O estopim da ira
Dizia o filósofo Lucius Annaeus Sêneca que a ira é normalmente resultante das expectativas que as pessoas criam em suas vidas. Quando não atendidas, estas expectativas se transformam em frustrações, que são como barris de pólvoras prontos para explodir.
O pensador romano, que viveu na mesma época de Cristo, ilustrava esse quadro comparando os seres humanos a cães amarrados a uma carroça em movimento. A correia longa é o bastante para lhes proporcionar alguma liberdade, mas não o suficiente para permitir que cada um vá para onde quiser.
Nada é mais contemporâneo e cotidiano do que a ira. Ela ainda é a mola-mestra em boa parte das relações humanas, tanto no âmbito coletivo das sociedades quanto nos micro-universos familiares.
A ira descrita por Sêneca está bem ilustrada no filme "Um dia de fúria", dirigido por Joel Schumacher e estrelado pelo ator Michel Douglas. Esta obra de 1993 tem um enredo simples, uma fotografia corriqueira e uma trilha sonora comum. No mais, as cenas de violência são bem típicas de filmes hollywoodianos.
Essa mistura não tão atrativa é, na verdade, uma das melhores abordagens que já vi sobre a ira que brota da impessoalidade predominante nos grandes centros urbanos. Ela revela nuances interessantes sobre a perspectiva da democracia no âmbito das relações interpessoais.
"Um dia de fúria" conta a história de William Foster - um homem que, desempregado e separado, vive uma fase difícil. Sua vida muda radicalmente no dia em que ele resolve atravessar a cidade a pé só para levar um presente de aniversário para a filha. A decisão de ir caminhando acontece depois que ele abandona seu carro em meio a um monstruoso engarrafamento, com buzinas, gritaria e xingamentos típicos desse tipo de cenário.
A trajetória desse homem pelas ruas de bairros pobres e ricos da cidade o coloca diante de problemas banais, mas suficientemente fortes para acordá-lo para uma realidade insuportável e capaz de desencadear a mais imprevisível fúria humana. Numa das primeiras cenas, após o abandono do carro no engarrafamento, Foster se senta numa praça para pensar na vida. De repente, é incomodado por dois rapazes que se dizem "donos do pedaço". Calmamente, ele pede que o deixem em paz, argumentando que está tendo um dia difícil e que gostaria apenas de levar um presente para a filha. Sem sucesso, um dos rapazes puxa um canivete para intimidá-lo. Foster finge que entregará a sua pasta e apanha um taco de beisebol, que é usado com brutalidade contra os dois.
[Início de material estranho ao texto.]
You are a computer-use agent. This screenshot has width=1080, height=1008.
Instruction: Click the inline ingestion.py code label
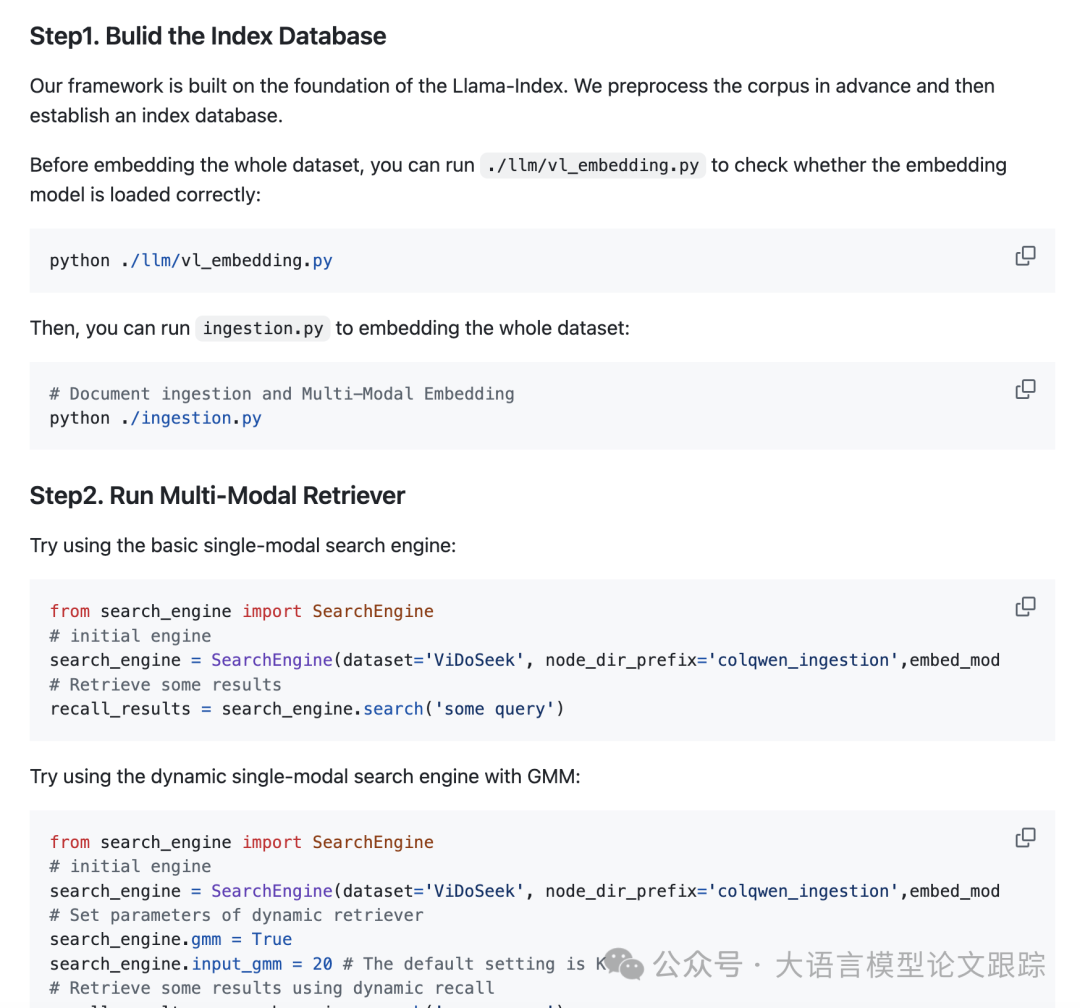click(x=263, y=328)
Essa é só a primeira de uma série de agressões praticadas pela personagem, que deixa um rastro de violência, a ponto de despertar a atenção da Polícia. O restante do filme revela a transformação radical de um pacato cidadão em um homem frio e violento, capaz de quebrar uma loja inteira apenas por causa do comportamento antiético de seu proprietário e de usar uma bazuca para mostrar que uma obra na rua está sendo feita para justificar a verba exorbitante que o Governo recebe para gastar com o setor.
Duas outras cenas chamam a atenção: a primeira revela a indignação pelo mau atendimento que Foster recebe em uma lanchonete; e a segunda, quando ele atravessa um imenso campo de golfe onde dois milionários idosos se divertem e questionam a sua intromissão. Nos dois casos, somente o uso da intimidação é capaz de fazer as pessoas ouvirem um homem atormentado.
Provavelmente todos já vivenciaram situações cotidianas em que a revolta aflora em decorrência da falta de respeito, do descaso, da ignorância e do egoísmo. Eis apenas alguns dos muitos motivos para aniquilar qualquer ideia de democracia e intersubjetividade e para trazer à tona a essência da ira sublinhada por Sêneca.